= ALCO 241 =

Diesel locomotive engine

The ALCO 241 was a diesel prime mover built by the American Locomotive Company (ALCO). It was the company's first diesel engine originally designed to power road locomotives, with a higher output and operating speed than previous designs.

The introduction of EMC's FT freight diesel in 1939 made Alco management realize that they needed a new diesel engine in order to compete for diesel locomotive sales. The engine that Alco needed must be capable of producing in the range of 1500 horsepower for a freight locomotive and 2000 horsepower for a passenger locomotive. The diesel engine that it did have in 1940, the Alco 539T, would produce approximately 1300 horsepower in an eight-cylinder engine. The 539 engine did not have capacity to produce much more than 1300 horsepower. It was not a good candidate for long term locomotive production with capability for greater horsepower.

Design work on the 241, began in 1940, initially led by Ralph Miller, who was shortly thereafter replaced by Paul Vaughan. Alco Engineer Paul Vaughan did a study to recommend a diesel engine specification. His recommendation was for a high speed, 9" X 10.5" V-type diesel engine operating at a maximum of 1,000 rpm with a 45-degree angle between the two cylinder banks. Alco's first attempt at attaining 1500 horsepower in a diesel engine was with the Alco 241 engine program. The 241 engine was approved for development on March 12, 1940. The company authorized both 12 cylinder and 16 cylinder designs. The Alco 241 engine would have a bore (cylinder diameter) of 9 in, and a stroke of 10.5 in. Its designation combines Alco's identifier for that bore and stroke - 2 - with the year its design was approved for laboratory testing - 1941. Alco was focused on creating a diesel engine capable of competing with the EMD FT.

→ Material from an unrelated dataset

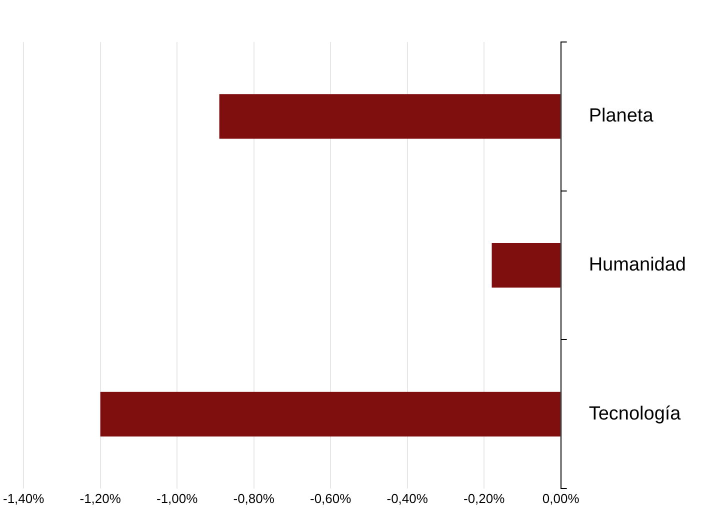 This screenshot has height=522, width=718. Describe the element at coordinates (621, 116) in the screenshot. I see `y-tick-label: Planeta` at that location.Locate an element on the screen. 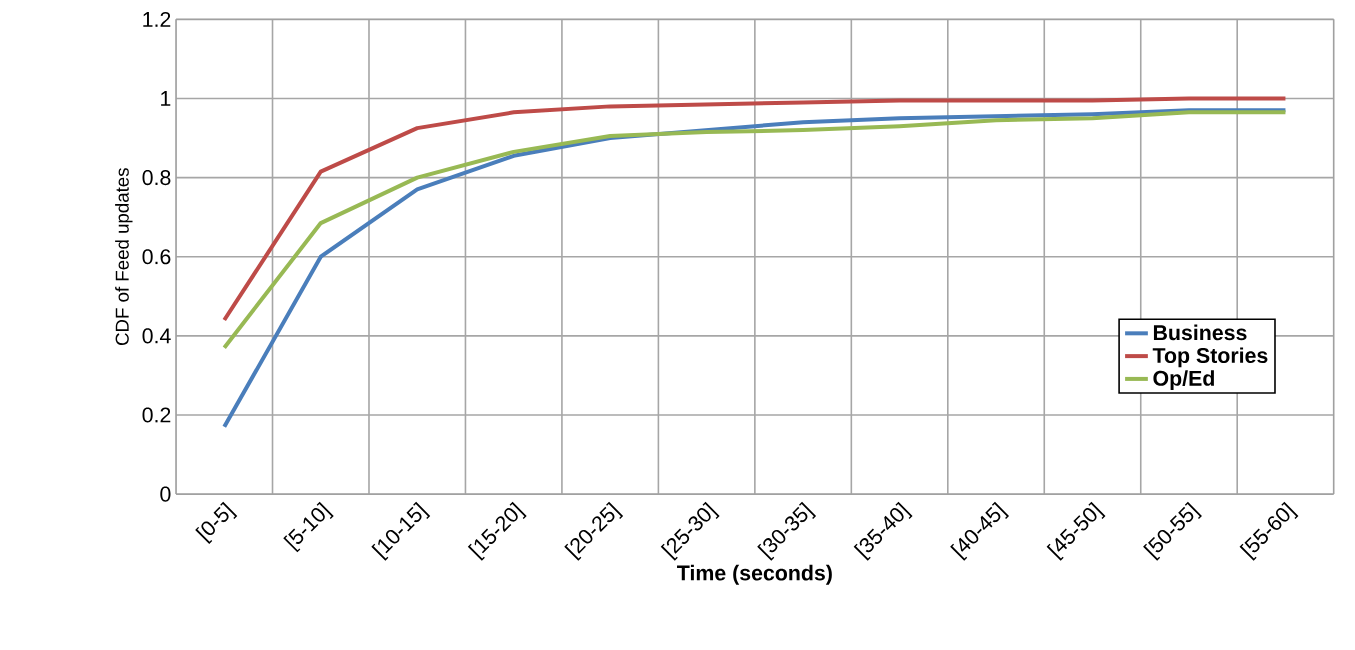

The Alco's design goals for the 241 engine were a high operating speed, a high cylinder output of 135 psi bmep (brake mean effective pressure), a high horsepower to weight ratio, and the capability for growth with later improvements. World War II had begun and the wartime environment caused all of Alco's businesses to grow. The diesel engine engineering and testing staff had been limited by the previous economic conditions of the Great Depression. Prior to the outbreak of the war the Gulf Mobile & Ohio Railroad ordered 80 diesel freight locomotives from Alco when and if there was a successful design. The additional burden of the war created more work for the Alco diesel engineering staff. This engineering work was mostly to expand production of diesel engines for the U. S. Navy. Effective April 4, 1942 the War Production Board began controlling all industrial production. The Transportation Equipment Branch and the Railroad Advisory Committee both of the War Production Board met on April 8, 1942, to develop a railroad equipment production program for the remainder of the year. This group recommended that diesel locomotive builders build for maximum production. Alco and Baldwin would build diesel switchers and EMD would build freight diesels. Faced with these considerable difficulties the Alco diesel engineering staff continued the 241 engine project, but at a very slow pace.

With work delayed by the onset of World War II, the first test engine, a small two-cylinder model, was not tested until late 1943, with larger 12 and 16 cylinder versions under construction at the time. During the design process, engineers concluded that the company's existing turbocharger of choice, a Buchi product, did not have the capacity to allow the engine to reach the desired horsepower output. As a result, in mid-1943, work began with General Electric to incorporate that company's aircraft turbocharger design in the 241 engine. The first tests of a 241 engine with the GE turbo were conducted on the 12-cylinder test engine in March, 1944.

On November 10, 1943, at the locomotive builders meeting with the War Production Board Alco again requested to build road diesels. On December 10, 1943, Alco received approval to build one experimental three unit road freight locomotive in the fourth quarter of 1944. A 12-cylinder 241 engine is put on test at Auburn, New York on March 29, 1944. Testing of 241 engines in 1944 revealed several shortcomings, including failures of the connecting rods and their bearings, and the GE turbocharger's inability to supply sufficient air to the engine as the engine's speed was increased. As a result, work began that year to design a new engine based on the 241; this design was named the 244. Later that year, ALCO management decided to abandon their previous plan to use the 241 in production locomotives, instead choosing to use the new 244 design as soon as possible.

Three 12-cylinder 241 engines were placed in demonstrator road locomotives in 1945, which late in the year underwent testing on the Delaware and Hudson Railroad. During these tests, the aluminum pistons proved to have weakness not found in laboratory testing, while one of the GE turbochargers failed. After installation of redesigned pistons and other modifications in 1945, the locomotives returned to road testing on August 15, 1946, on the New Haven Railroad before moving to the Bangor and Aroostook Railroad in October. These tests were abruptly halted in November after several mechanical problems, including a crankshaft failure in one of the engines. The locomotives subsequently returned to ALCO property, where the engines underwent teardown and inspection, while the carbodies were scrapped. By this time, the 241's successor, the 244, had entered production, and no further work was conducted on the 241 design.